▸ **Exercise directions**
Rewrite the entries from the line containing "This screenshot has" through the end of the entries, changing "Find the location of" to "Locate" and keeping everything else the same. Omit the pictures from your version.

::::

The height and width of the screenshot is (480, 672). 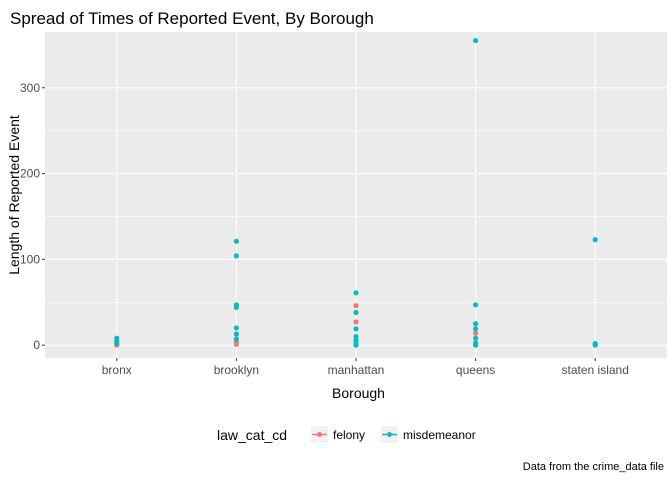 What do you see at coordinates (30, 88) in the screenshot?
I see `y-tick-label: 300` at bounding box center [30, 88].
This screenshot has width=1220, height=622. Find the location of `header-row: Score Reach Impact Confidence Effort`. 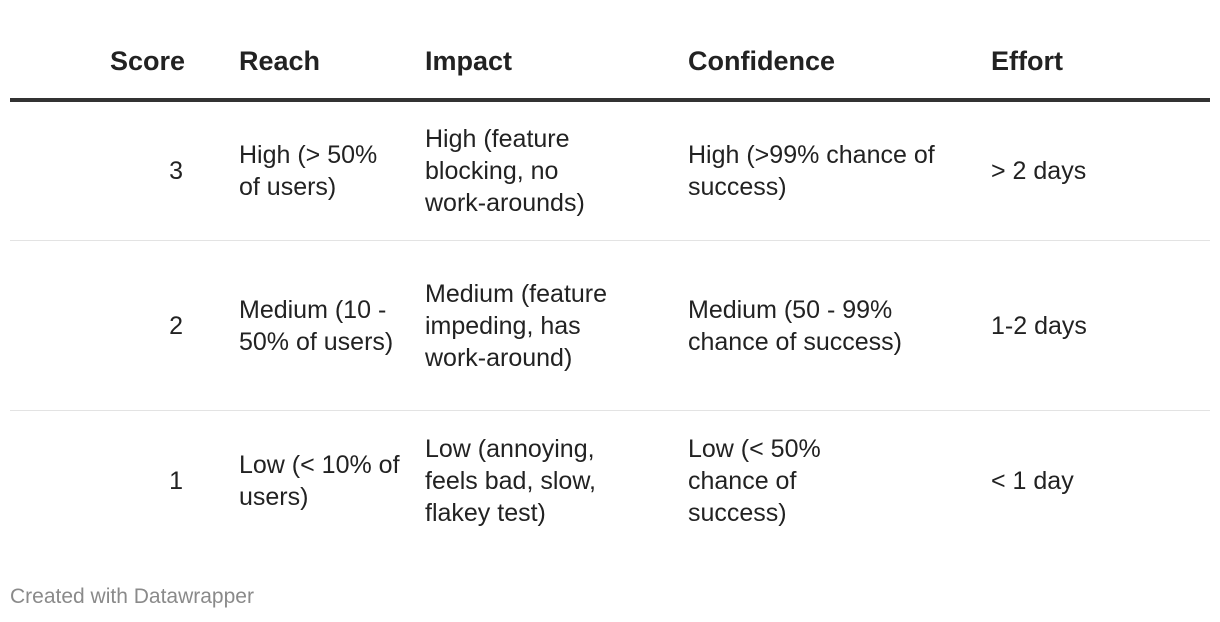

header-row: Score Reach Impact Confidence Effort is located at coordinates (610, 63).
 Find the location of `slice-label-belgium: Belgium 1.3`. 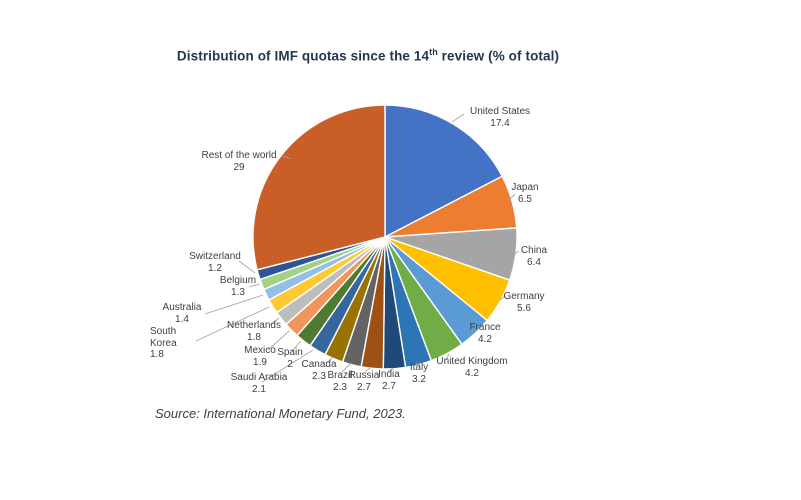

::::

▸ **Result of this exercise**
This screenshot has width=1220, height=622. Locate `header-row: Score Reach Impact Confidence Effort`. 

header-row: Score Reach Impact Confidence Effort is located at coordinates (610, 63).
 Locate `slice-label-belgium: Belgium 1.3`. 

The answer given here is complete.